-- Data extracts follows --
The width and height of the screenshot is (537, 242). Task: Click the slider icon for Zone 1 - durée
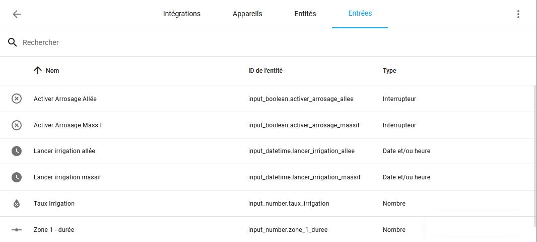pos(17,230)
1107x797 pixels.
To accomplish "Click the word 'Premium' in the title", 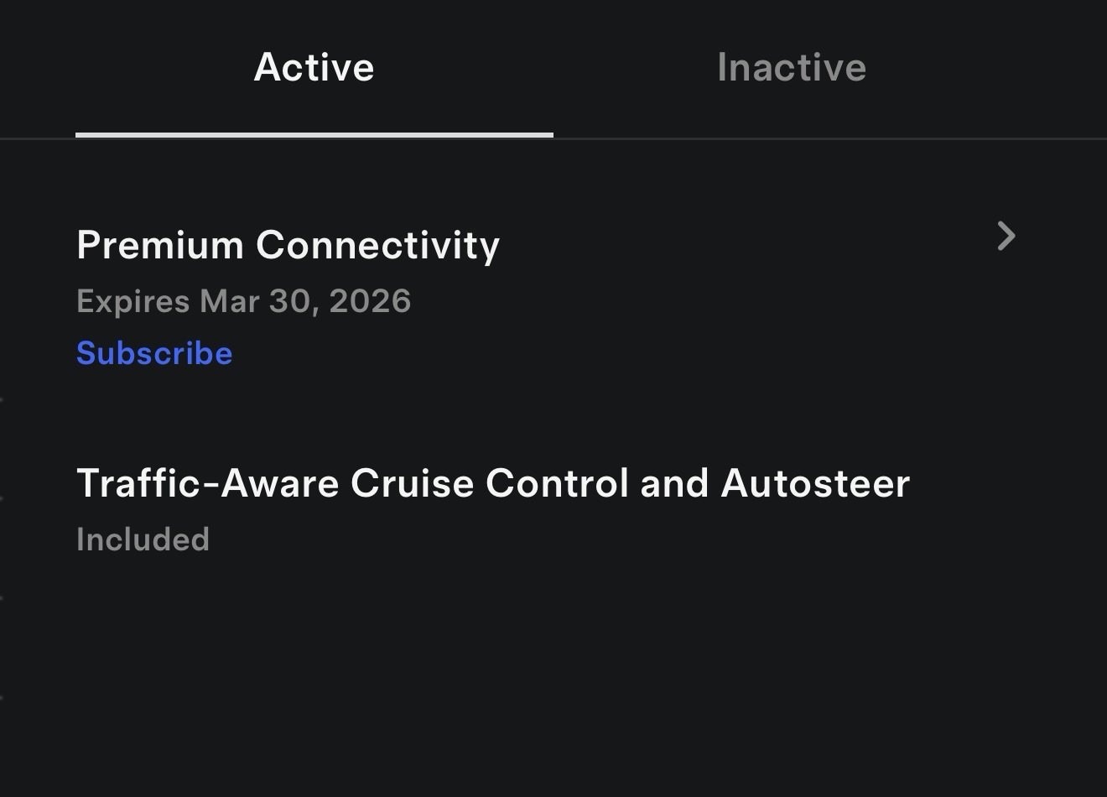I will [159, 245].
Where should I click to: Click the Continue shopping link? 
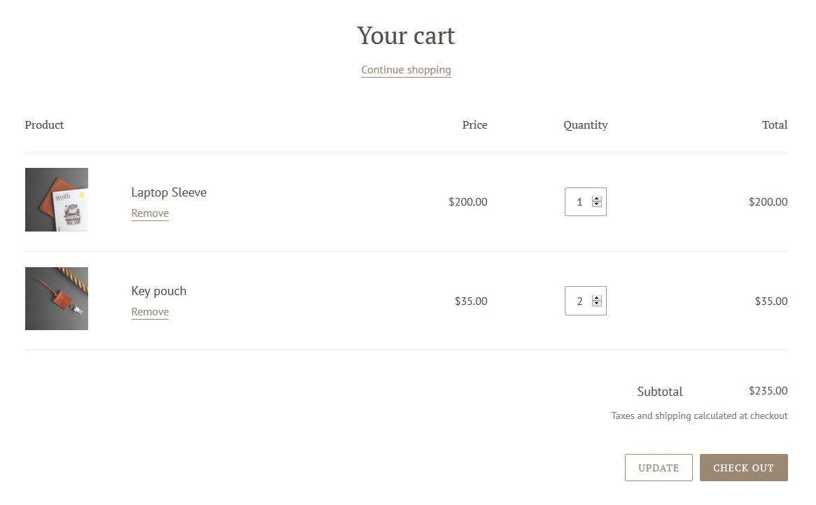(x=406, y=70)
-- Data extracts concluded --
» **Problem requirements**
Skip the pictures and retype exactly the lines from the one that contains "Where should I" to the last line of the records.

» **Answer section**
Where should I click to: Click the Continue shopping link? 
(x=406, y=70)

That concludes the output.